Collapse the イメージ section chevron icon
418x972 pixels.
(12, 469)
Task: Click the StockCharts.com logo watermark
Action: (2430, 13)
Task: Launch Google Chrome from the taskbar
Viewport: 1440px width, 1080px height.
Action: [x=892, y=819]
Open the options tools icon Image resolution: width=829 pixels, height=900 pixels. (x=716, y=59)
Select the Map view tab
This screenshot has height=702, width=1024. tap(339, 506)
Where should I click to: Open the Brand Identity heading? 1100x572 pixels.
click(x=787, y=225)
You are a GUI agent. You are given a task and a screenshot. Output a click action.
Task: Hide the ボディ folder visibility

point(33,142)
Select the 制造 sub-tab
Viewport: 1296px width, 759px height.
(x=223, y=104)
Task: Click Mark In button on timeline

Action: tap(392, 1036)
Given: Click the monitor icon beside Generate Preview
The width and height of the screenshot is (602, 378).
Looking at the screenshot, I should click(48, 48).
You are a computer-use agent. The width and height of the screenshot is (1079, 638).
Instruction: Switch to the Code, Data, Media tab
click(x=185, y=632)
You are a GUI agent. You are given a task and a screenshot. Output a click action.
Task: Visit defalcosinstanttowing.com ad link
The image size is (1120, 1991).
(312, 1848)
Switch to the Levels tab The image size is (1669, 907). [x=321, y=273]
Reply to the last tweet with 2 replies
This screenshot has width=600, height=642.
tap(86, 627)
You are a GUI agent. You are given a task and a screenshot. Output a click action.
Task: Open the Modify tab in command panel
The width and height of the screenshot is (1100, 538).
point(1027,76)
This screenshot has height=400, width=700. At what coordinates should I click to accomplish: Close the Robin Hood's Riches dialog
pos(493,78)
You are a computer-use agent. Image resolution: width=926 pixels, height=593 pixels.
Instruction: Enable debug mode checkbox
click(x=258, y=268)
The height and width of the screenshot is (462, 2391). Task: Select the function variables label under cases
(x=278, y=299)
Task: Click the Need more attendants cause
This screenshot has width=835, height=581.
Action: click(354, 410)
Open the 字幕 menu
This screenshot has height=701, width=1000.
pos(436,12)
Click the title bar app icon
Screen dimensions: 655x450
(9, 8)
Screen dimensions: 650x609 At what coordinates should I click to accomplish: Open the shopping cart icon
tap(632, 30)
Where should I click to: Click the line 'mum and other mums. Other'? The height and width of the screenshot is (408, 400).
━━━━━━━━━━
Find the line that contains "Task: Visit defalcosinstanttowing.com ad link". Restate it and all lines after it exactly, ending with the final line of the data.

Task: Visit defalcosinstanttowing.com ad link
The image size is (1120, 1991).
(312, 1848)
Switch to the Levels tab The image size is (1669, 907). [x=321, y=273]
Reply to the last tweet with 2 replies
This screenshot has width=600, height=642.
tap(86, 627)
You are a GUI agent. You are given a task and a screenshot. Output a click action.
Task: Open the Modify tab in command panel
The width and height of the screenshot is (1100, 538).
point(1027,76)
This screenshot has height=400, width=700. At what coordinates should I click to accomplish: Close the Robin Hood's Riches dialog
pos(493,78)
You are a computer-use agent. Image resolution: width=926 pixels, height=593 pixels.
Instruction: Enable debug mode checkbox
click(x=258, y=268)
The height and width of the screenshot is (462, 2391). Task: Select the function variables label under cases
(x=278, y=299)
Task: Click the Need more attendants cause
This screenshot has width=835, height=581.
Action: click(354, 410)
Open the 字幕 menu
This screenshot has height=701, width=1000.
pos(436,12)
Click the title bar app icon
Screen dimensions: 655x450
(9, 8)
Screen dimensions: 650x609 At what coordinates should I click to accomplish: Open the shopping cart icon
tap(632, 30)
Where should I click to: Click the line 'mum and other mums. Other'? The height and width of the screenshot is (408, 400).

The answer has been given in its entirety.